With so many Georgians out of work because of the pandemic recession and the federal government adding to unemployment checks, the state was collecting $120 million or more a month in income tax withholding from the unemployed, versus the $1 million to $5 million that more typically comes in.
The federal government’s extra payments for unemployment expired in July. The U.S. House of Representatives passed an extension, but Congress hasn’t been able to come to a final agreement.
In response to the lack of action and with millions still jobless, President Donald Trump signed an executive order Aug. 8 to shift funding from the Federal Emergency Management Agency to temporarily supplement unemployment benefits by $300. The state Department of Labor had to set up a system to distribute the extra money, but the first checks could go out next week.
Lawmakers in June passed a fiscal 2021 budget that cut $2.2 billion — including $950 million in basic aid to school systems.

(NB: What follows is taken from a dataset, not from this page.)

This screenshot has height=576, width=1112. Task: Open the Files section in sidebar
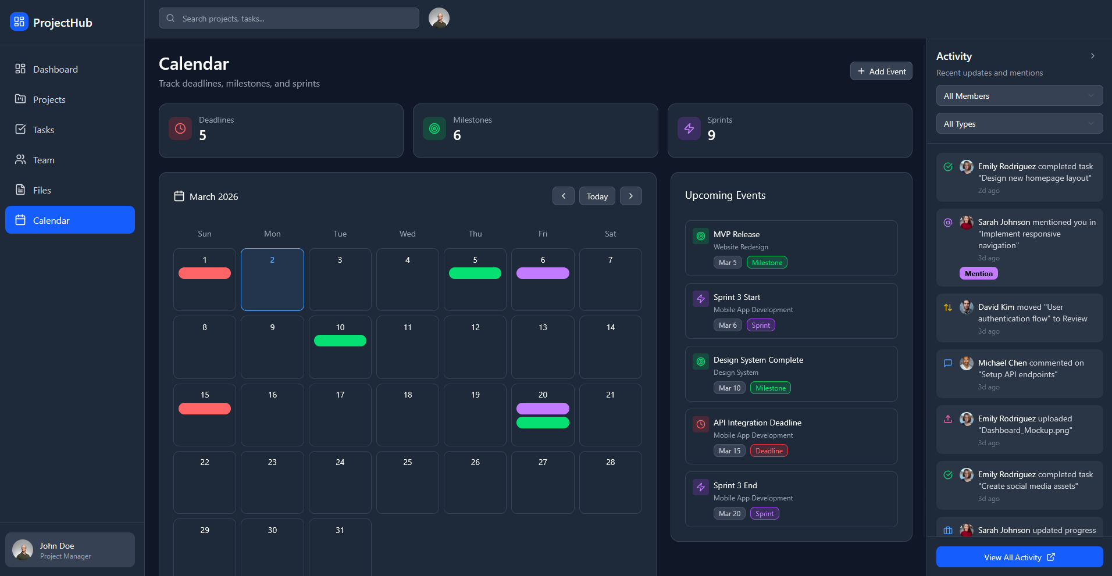click(42, 190)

The cuts were based on the likelihood that state tax collections would be down during the new fiscal year, which will end June 30.
Kemp is expecting that a more stable economic picture over the next several months will allow the state to afford its budget, which helps to pay teacher salaries, run the University System of Georgia, fund state policing and supply money to build highways.
In a sign of his confidence in Georgia’s economy, the governor said last month that he would not ask for new spending reductions in the coming year.
Still, this year’s cuts are having an impact on some school districts. Most had reserves to help soften the blow. A recent survey by the Georgia Budget and Policy Institute think tank showed 85% of responding systems said they would use their savings accounts to help make up for state budget cuts.
Among districts that responded to the survey, 13% said they would be furloughing teachers, and 28% said they would be consolidating or eliminating jobs and/or instituting a hiring freeze.